Kakamega Forest is one of Kenya's last remaining virgin forests, containing many trees and plants that have curative properties. To protect these medicinal plants from harm, local farmers are being encouraged to grow them instead of harvesting the plants from the forest. The farmers also win by getting good money for their crops.
This is an increasingly common sight in Kenya, graveyards of what once were mighty forests, teeming with life. The Kakamega Forest in Western Kenya is one of the country's last remaining stands.
Plants in the forest are being damaged or killed because people harvest them for traditional medicines.
So, to save Kakamega Forest, an international research group has transferred two popular plants out of the forest and into the hands of farmers such as Mary Shimuli.
Shimuli grows a half-acre's worth of Ocimum kilimandscharicum and harvests the plant every six months. She says that, besides saving the forest, her harvests bring her family a better income. "I used to go to the forest for firewood, but I was afraid of being arrested. After I realized that the project is fruitful for me, I stopped going to the forest. I managed to buy three cows," she said.
Shimuli and other farmers bring what they harvest to a nearby factory owned and operated the community and supported by African Insect Science for Food and Health, or ICIPE. The ocimum is weighed, dried, then processed.
The oil extracted is used to manufacture Naturub, a balm and an ointment used to treat flu, cold, chest congestion, aches, pain and insect bites. The products have been certified and approved by the government.

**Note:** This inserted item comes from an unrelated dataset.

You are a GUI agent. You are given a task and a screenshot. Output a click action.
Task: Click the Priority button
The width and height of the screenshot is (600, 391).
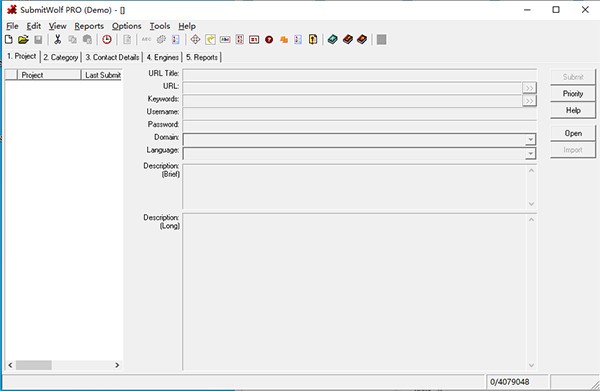[x=573, y=94]
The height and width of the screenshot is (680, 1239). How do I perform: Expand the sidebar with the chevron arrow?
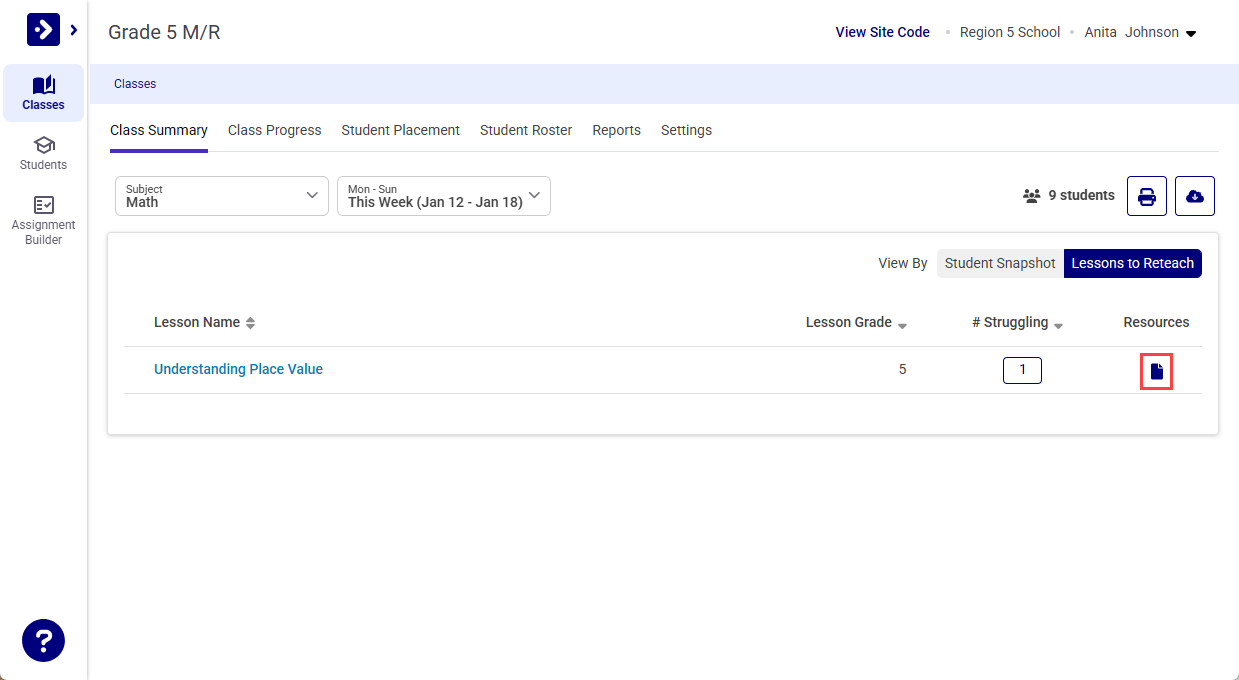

The products are sent to the capital Nairobi, where they are packaged. They are sold in 80 outlets, including Kenya's major supermarkets, and are gaining in popularity, says Frederick Nduguli, a marketing consultant with ICIPE. "Natural products have been used since time immemorial, so they are well-known in the marketplace as natural products but they have always been consumed in their raw form. Our role as ICIPE has been to add value to these natural products," he said.
He says that, by commercializing ocimum, the plant is used more efficiently, it is available to more people, and Kakamega Forest is conserved.
Wilber Lwande explains the science behind ocimum, "We found that the major constituent of this plant is a compound called camphor. Camphor has been shown scientifically to be having medicinal properties. Mainly it relieves pain and also it is an anti-microbial - it kills germs. Camphor has been used in various medicinal preparations such as Vicks, Robb, Deep Heat, but they use synthetic camphor," he said. "So we thought that this was a good source of medicinal product which would actually be of natural origin."
Another medicinal plant found in Kakamega Forest is mondia, a vine that has for centuries been used as a flavoring agent and medicine. Farmers are now starting to cultivate mondia.
A community group processes the root to produce a powder branded Mondia Tonic. It is said to be an antioxidant, a revitalizer, and a cure for hangovers.